Highlights of the Dūr-Abiešuḫ Archives
These 89 texts orginate from the late Old Babylonian period in Mesopotamia, primarily from the 80-year period from Abiešuḫ year 20 to Ammiṣaduqa year 15 (ca. 1691-1631 BCE). They consist primarily of sealed tablets from the archive of Enlil-mansum, a nešakkum-official of Enlil, who was in charge of the new Ekur temple in Dūr-Abiešuḫ, and reveal the details of an important town, yet to be located, settled by refugees from Nippur during the disruptions of the late Old Babylonian period.

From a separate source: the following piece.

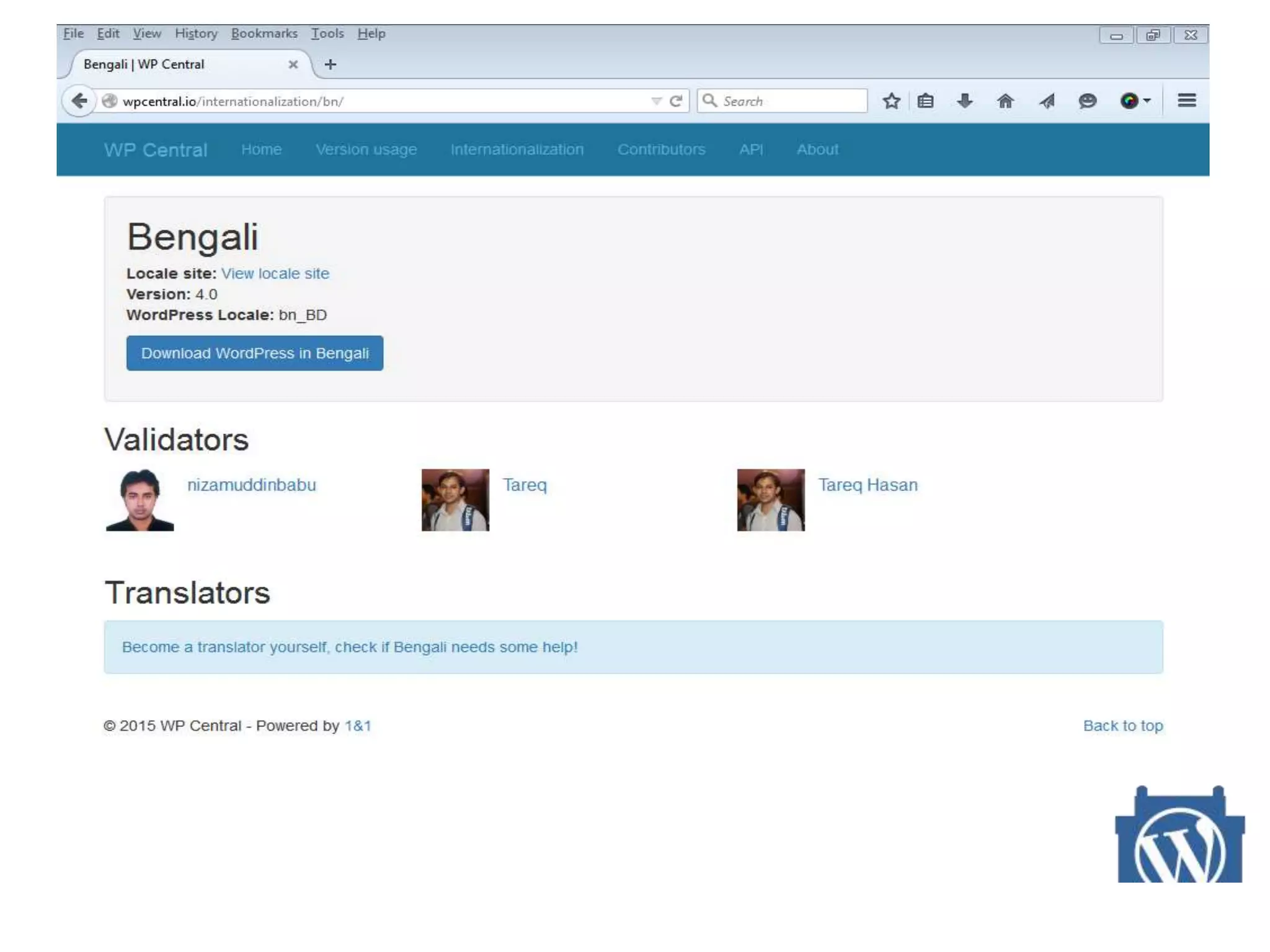Open the View locale site link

The documents derive from a group of priests who re-established the Ekur temple at Dūr-Abiešuḫ while, at the same time, continuing to correspond with the priesthood in the Ekur in Nippur. The texts include economic records dealing with slave sales, long-distance trade and cultic activities in the Ekur of Dūr-Abiešuḫ and its relationship with Nippur, evidence that indicates that Nippur remained a functioning community during this period. The documents reveal that Nippur had a population strong enough to repel two different attacks of 500 and 300 horsemen, as reported by express messengers from Nippur.
The texts also contain many unusual and well-preserved seal impressions. The tablets will be of value to Assyriologists, archaeologists and historians interested in the Old Babylonian period, and especially the lesser known 17th century B.C.E.